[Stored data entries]
=-=-=

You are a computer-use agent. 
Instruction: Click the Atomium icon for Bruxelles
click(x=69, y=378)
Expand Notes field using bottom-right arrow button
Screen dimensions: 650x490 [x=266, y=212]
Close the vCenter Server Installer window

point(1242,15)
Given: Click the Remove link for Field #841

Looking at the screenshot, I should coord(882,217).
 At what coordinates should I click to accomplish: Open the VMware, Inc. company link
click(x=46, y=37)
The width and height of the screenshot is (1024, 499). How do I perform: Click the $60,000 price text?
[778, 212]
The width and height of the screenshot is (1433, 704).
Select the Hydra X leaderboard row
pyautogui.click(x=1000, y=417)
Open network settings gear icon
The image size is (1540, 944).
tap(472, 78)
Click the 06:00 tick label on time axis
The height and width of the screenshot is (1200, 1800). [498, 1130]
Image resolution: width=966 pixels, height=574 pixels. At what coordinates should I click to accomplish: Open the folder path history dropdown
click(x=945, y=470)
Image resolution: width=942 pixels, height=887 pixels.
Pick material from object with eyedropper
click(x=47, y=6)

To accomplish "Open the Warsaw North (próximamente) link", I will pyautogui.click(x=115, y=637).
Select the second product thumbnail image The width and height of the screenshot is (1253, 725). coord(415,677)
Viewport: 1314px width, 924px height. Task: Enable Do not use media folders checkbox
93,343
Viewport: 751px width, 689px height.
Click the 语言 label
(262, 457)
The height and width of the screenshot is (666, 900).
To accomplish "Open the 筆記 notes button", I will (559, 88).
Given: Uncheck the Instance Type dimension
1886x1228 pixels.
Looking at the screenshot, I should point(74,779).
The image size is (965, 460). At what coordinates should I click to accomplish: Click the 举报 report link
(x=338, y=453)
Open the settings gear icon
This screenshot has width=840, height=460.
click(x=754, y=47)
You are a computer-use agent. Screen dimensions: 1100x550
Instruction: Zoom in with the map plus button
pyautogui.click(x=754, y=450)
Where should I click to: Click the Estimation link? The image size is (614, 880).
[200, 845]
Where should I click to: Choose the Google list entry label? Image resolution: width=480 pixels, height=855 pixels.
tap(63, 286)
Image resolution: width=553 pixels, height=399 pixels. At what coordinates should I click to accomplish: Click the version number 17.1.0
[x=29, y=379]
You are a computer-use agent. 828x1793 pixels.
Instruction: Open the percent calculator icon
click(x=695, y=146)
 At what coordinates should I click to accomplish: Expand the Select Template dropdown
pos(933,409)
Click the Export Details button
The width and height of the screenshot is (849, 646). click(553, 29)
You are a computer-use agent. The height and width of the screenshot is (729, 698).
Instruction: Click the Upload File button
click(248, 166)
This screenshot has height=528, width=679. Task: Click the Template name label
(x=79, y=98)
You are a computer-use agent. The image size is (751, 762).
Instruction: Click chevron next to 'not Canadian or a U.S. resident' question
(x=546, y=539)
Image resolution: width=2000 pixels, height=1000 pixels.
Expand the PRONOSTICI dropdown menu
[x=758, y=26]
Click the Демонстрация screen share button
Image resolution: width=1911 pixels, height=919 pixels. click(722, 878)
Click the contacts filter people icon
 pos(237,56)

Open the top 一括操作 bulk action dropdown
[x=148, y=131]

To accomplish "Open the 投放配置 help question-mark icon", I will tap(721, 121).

=-=-=

◆ **What the exercise asks**
Above are the records; copy all of them exactly.

◆ **Output below**
You are a computer-use agent. 
Instruction: Click the Atomium icon for Bruxelles
click(x=69, y=378)
Expand Notes field using bottom-right arrow button
Screen dimensions: 650x490 [x=266, y=212]
Close the vCenter Server Installer window

point(1242,15)
Given: Click the Remove link for Field #841

Looking at the screenshot, I should coord(882,217).
 At what coordinates should I click to accomplish: Open the VMware, Inc. company link
click(x=46, y=37)
The width and height of the screenshot is (1024, 499). How do I perform: Click the $60,000 price text?
[778, 212]
The width and height of the screenshot is (1433, 704).
Select the Hydra X leaderboard row
pyautogui.click(x=1000, y=417)
Open network settings gear icon
The image size is (1540, 944).
tap(472, 78)
Click the 06:00 tick label on time axis
The height and width of the screenshot is (1200, 1800). [498, 1130]
Image resolution: width=966 pixels, height=574 pixels. At what coordinates should I click to accomplish: Open the folder path history dropdown
click(x=945, y=470)
Image resolution: width=942 pixels, height=887 pixels.
Pick material from object with eyedropper
click(x=47, y=6)

To accomplish "Open the Warsaw North (próximamente) link", I will pyautogui.click(x=115, y=637).
Select the second product thumbnail image The width and height of the screenshot is (1253, 725). coord(415,677)
Viewport: 1314px width, 924px height. Task: Enable Do not use media folders checkbox
93,343
Viewport: 751px width, 689px height.
Click the 语言 label
(262, 457)
The height and width of the screenshot is (666, 900).
To accomplish "Open the 筆記 notes button", I will (559, 88).
Given: Uncheck the Instance Type dimension
1886x1228 pixels.
Looking at the screenshot, I should point(74,779).
The image size is (965, 460). At what coordinates should I click to accomplish: Click the 举报 report link
(x=338, y=453)
Open the settings gear icon
This screenshot has width=840, height=460.
click(x=754, y=47)
You are a computer-use agent. Screen dimensions: 1100x550
Instruction: Zoom in with the map plus button
pyautogui.click(x=754, y=450)
Where should I click to: Click the Estimation link? The image size is (614, 880).
[200, 845]
Where should I click to: Choose the Google list entry label? Image resolution: width=480 pixels, height=855 pixels.
tap(63, 286)
Image resolution: width=553 pixels, height=399 pixels. At what coordinates should I click to accomplish: Click the version number 17.1.0
[x=29, y=379]
You are a computer-use agent. 828x1793 pixels.
Instruction: Open the percent calculator icon
click(x=695, y=146)
 At what coordinates should I click to accomplish: Expand the Select Template dropdown
pos(933,409)
Click the Export Details button
The width and height of the screenshot is (849, 646). click(553, 29)
You are a computer-use agent. The height and width of the screenshot is (729, 698).
Instruction: Click the Upload File button
click(248, 166)
This screenshot has height=528, width=679. Task: Click the Template name label
(x=79, y=98)
You are a computer-use agent. The image size is (751, 762).
Instruction: Click chevron next to 'not Canadian or a U.S. resident' question
(x=546, y=539)
Image resolution: width=2000 pixels, height=1000 pixels.
Expand the PRONOSTICI dropdown menu
[x=758, y=26]
Click the Демонстрация screen share button
Image resolution: width=1911 pixels, height=919 pixels. click(722, 878)
Click the contacts filter people icon
 pos(237,56)

Open the top 一括操作 bulk action dropdown
[x=148, y=131]

To accomplish "Open the 投放配置 help question-mark icon", I will tap(721, 121).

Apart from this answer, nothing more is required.